Like it or not, ALL businesses are in the business of data science. The sheer volume of digitally stored information, its exponential growth, and its potential to not just transform businesses, but to reshape the economic landscape borders on the unfathomable. A few numbers to try to wrap your mind around, for example:
IBM estimates that 90% of the data in the world today has been created in the past two years
In 2000, only 25% of stored information was digital – by 2013, stored information reached 1,200 exabytes, with only 2% being non-digital
Stored information grows 4x faster than the world economy
No one would deny that collecting, managing, interpreting, and putting data to use is now mission-critical for all organizations. And to do it, we need data scientists. But what exactly is data science? What do data scientists do? How do we effectively attract and retain the right type of specialists? How will we know when we have the right mix of technical skill and know-how to truly make use of the data that’s available?
More to the point, how do you ensure that you’re fostering the right amount of data fluency within your team, even if that just means knowing which data scientist to talk and when for any given data-related query?
Our clients come to us with these questions all the time.

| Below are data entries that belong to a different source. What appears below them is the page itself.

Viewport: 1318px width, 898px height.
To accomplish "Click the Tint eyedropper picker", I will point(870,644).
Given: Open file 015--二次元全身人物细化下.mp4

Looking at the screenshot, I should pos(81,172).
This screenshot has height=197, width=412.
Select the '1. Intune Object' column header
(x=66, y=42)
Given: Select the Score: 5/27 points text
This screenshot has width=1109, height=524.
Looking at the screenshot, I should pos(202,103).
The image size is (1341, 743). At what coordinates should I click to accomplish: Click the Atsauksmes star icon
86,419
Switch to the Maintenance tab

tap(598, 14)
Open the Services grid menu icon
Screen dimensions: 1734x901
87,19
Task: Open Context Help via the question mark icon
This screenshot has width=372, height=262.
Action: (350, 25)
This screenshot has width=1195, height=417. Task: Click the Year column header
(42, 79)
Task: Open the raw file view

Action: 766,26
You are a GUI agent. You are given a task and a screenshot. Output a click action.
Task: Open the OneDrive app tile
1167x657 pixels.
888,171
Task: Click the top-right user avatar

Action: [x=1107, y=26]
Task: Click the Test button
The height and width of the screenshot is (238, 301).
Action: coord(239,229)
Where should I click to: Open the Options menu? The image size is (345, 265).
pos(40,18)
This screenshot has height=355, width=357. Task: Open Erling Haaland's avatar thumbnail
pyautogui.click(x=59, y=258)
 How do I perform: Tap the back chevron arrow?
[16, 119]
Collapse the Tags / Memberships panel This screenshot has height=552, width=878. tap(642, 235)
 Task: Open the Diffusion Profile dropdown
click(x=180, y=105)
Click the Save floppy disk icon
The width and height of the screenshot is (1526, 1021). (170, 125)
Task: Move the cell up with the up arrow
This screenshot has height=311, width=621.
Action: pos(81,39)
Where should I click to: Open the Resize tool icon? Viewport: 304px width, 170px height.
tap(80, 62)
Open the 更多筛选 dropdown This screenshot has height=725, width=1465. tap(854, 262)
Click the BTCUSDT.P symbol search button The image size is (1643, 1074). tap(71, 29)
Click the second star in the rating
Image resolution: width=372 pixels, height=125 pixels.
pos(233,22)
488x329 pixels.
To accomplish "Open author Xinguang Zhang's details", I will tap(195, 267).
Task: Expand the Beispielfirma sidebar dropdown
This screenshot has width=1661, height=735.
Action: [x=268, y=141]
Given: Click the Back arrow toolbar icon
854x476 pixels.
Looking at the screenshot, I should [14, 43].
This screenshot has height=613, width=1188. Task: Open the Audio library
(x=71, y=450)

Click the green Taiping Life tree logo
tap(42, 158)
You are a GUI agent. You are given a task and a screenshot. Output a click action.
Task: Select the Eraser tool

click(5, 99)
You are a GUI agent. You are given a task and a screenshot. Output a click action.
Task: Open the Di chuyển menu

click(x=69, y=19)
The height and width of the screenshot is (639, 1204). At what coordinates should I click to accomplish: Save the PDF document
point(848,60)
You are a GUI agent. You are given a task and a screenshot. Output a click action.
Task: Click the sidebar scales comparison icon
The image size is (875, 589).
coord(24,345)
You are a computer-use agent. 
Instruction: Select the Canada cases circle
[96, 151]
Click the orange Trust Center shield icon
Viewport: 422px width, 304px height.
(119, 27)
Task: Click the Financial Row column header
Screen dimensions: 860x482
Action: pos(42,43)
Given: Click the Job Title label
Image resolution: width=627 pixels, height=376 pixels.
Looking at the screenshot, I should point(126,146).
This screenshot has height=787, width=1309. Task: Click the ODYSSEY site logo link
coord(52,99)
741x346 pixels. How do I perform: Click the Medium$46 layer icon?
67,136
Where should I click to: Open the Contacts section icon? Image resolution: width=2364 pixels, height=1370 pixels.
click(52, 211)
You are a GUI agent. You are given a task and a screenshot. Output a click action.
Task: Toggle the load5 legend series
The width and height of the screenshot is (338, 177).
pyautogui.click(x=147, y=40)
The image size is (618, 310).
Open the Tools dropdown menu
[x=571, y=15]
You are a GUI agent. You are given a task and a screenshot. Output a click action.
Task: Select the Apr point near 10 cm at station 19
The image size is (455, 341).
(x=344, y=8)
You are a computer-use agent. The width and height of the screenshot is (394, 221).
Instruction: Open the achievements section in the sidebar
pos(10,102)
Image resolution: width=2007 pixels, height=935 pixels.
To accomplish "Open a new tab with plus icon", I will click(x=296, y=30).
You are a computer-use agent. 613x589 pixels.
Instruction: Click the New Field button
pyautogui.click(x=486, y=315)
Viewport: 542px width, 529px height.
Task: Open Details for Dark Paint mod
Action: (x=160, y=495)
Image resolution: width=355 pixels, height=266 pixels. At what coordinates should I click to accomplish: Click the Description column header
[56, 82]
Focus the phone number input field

Check out our recent post about the Data Science Drought and how it may be affecting your organization. But first, keep reading below, where we’ve done some of the legwork for you and summarize a few of the most widely used models for defining data science.
Defining by Specialization
The simplest and most common approach is to distinguish by specialization with Type A (“Analysis”) and Type B (“Building”). Type A data scientists are primarily concerned with making sense of data – they interpret it and make it useful – and they work with data in a fairly static state. The result of their work usually comes in the form of a presentation, a report, or an article.
Type B, on the other hand, are the builders of the data science world. They probably have a statistics background and are usually very strong coders, maybe even software designers. They design and build machine learning models that allow data to perform as needed.
The Type A/Type B paradigm is a helpful way to start to parsing through the breadth of work that falls underneath the banner of data science, but these specialization distinctions do not necessarily translate into the day-to-day data life of practitioners. While some of the shinier, “fetishized” applications of data science like machine learning and deep learning may be reserved to certain specialists, there are core functions that are shared amongst even the most diverse set of data scientists:
“…Working data scientists make their daily bread and butter through data collection and data cleaning; building dashboards and reports; data visualization; statistical inference; communicating results to key stakeholders; and convincing decision makers of their results.”
Defining by Functionality
There are even finer delineations to be made beyond the binary Type A/Type B distinction. Data Science consultant and expert, Jonathan Nolis, offers three functional components of data science that help to explain: business intelligence, decision science, and machine learning.
The first of these according to Nolis is really about “taking data that the company has and getting it in front of the right people.” Think data extraction, aggregation, and visualization. A next level is decision science, which uses that organized data to then help a company make a decision or set of decisions (predictive analytics, decision support, customized targeting). The final step, then, is asking machine learning to “take data science models and put them into continuous production. Combining this functional distinction with the Type A/Type B specialization paradigm starts to paint a picture of the data scientist within the organization.
Defining by how data scientists fit into the organization
McKinsey & Co. drill down further into functional and specialization distinctions across a three-part diagram. It offers a third way of defining data scientists by explaining how they fit into the larger team. It also emphasizes how skills interrelate to allow for meaningful use of data science throughout the organization – weaving business, analytical, and data skills together.